In a previously published study, the conformational changes of the Finger domain (N70C and K26C) relative to the LF domain (Y274W) were investigated through two labeled mutants, Y274W-N70CCPM and Y274W-K26CCPM.29 Here, similar assays were performed to investigate the conformational changes of the Palm domain at the residues of S96C and S112C relative to the LF domain. The distances between potential labeling residues in the Thumb domain, e.g., S207C and N200C, and the Y274W residue in the LF domain in the binary and ternary structures are greater than R0 ± 0.5R0, where R0 is the Förster distance of 30 Å for a Trp–CPM FRET pair (Table 1). Therefore, changes in distances between these two domains during nucleotide binding and incorporation could not be accurately measured using this FRET system. When a preincubated solution of the labeled mutant Y274W-S112CCPM and DNA was mixed with the correct dTTP, a biphasic fluorescence change was observed, consisting of a rapid [17 s–1 (Table 3)] decrease phase (P1) followed by a slow [0.3 s–1 (Table 3)] fluorescence increase phase (P2) (Figure 4A, black trace). Notably, similar results were observed previously for the motion of the Finger domain relative to the LF domain.29 The signal-to-noise ratio for the Y274W-S96CCPM mutant was significantly lower than for the Y274W-S112CCPM mutant, and consequently, a second P2 phase could not be clearly distinguished (Figure 4B), indicating that this FRET pair was not as well suited for measuring conformational changes. These results, along with those from previous studies,29 indicate that the LF domain moved away from both the Finger and Palm domains and then closed back in toward the polymerase core to complete one catalytic cycle.
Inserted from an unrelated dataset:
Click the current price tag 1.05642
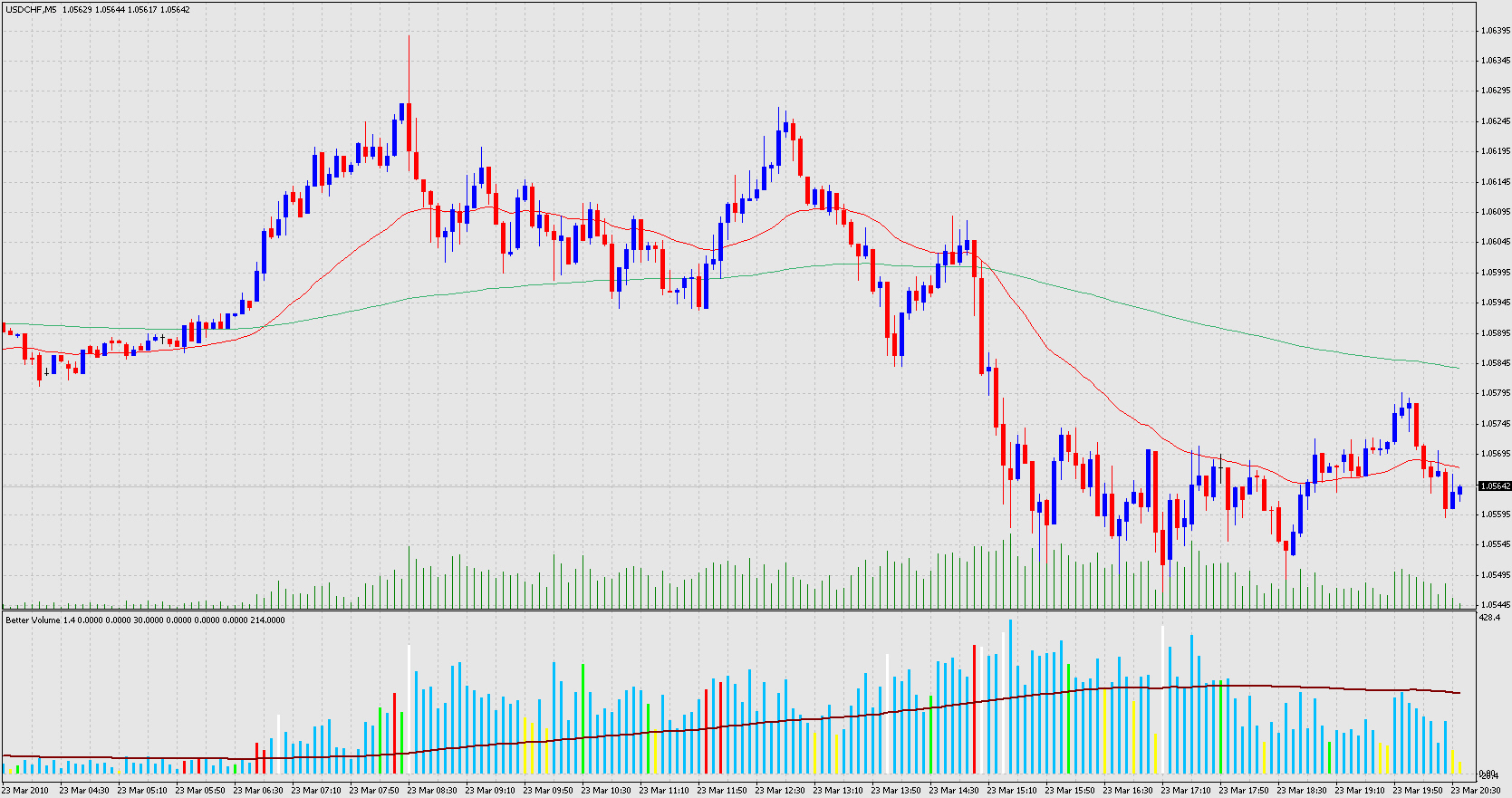The height and width of the screenshot is (798, 1512). click(x=1495, y=486)
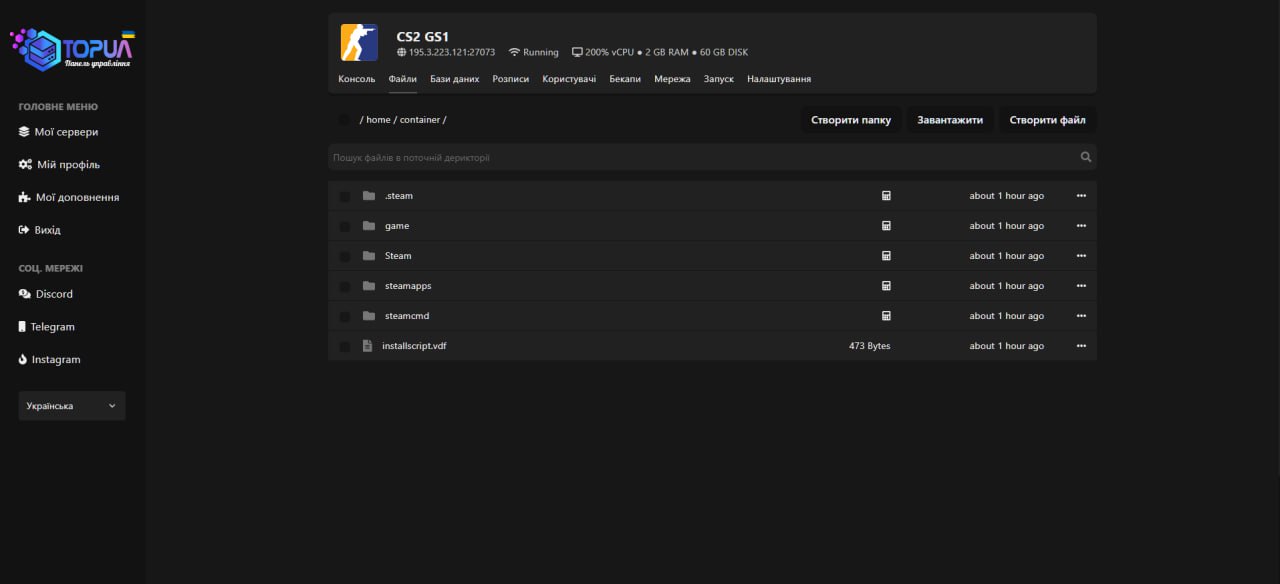This screenshot has width=1280, height=584.
Task: Focus the file search input field
Action: [x=700, y=157]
Table 3. Rates of Stopped-Flow Fluorescence Changes at 20 °C.
rate (s–1) |
||||
---|---|---|---|---|
domain | CPM-labeled residue | phase | with DNAOH | with DNAH |
Relative to the Trp Donor (Y274W) in the LF Domain | ||||
Palm | S112C | P1 | 17 ± 4 | 19 ± 1 |
P2 | 0.3 ± 0.1 | – | ||
S96C | P1 | 11.4 ± 1.7 | 12.2 ± 1.5 | |
P2 | – | – | ||
Relative to the Trp Donor (Y108W) in the Palm Domain | ||||
Finger | N70C | P1 | 23 ± 6 | 20 ± 4 |
P2 | 0.57 ± 0.2 | – | ||
K26C | P1 | 5.2 ± 0.6 | 3.7 ± 0.6 | |
P2 | – | – | ||
LF | K329C | P1 | 18 ± 4 | 17 ± 2 |
P2 | 0.42 ± 0.07 | – | ||
S307C | P1 | 20 ± 4 | 20 ± 5 | |
P2 | 0.27 ± 0.07 | 0.27 ± 0.06 | ||
Thumb | N200C | P1 | 17 ± 4 | 17 ± 3 |
P2 | – | – | ||
S207C | P1 | 16 ± 7 | 17 ± 5 | |
P2 | 0.16 ± 0.03 | – |
Figure 4.
Conformational motion of the Palm domain relative to the LF domain during nucleotide binding and incorporation. Changes in CPM fluorescence upon excitation of Trp at 290 nm are shown after mixing of 1 mM dTTP with a preincubated solution of a Dpo4 mutant (200 nM) and either DNAOH (300 nM, black) or DNAH (300 nM, red) at 20 °C: (A) Y274W-S112CCPM and (B) Y274W-S96CCPM.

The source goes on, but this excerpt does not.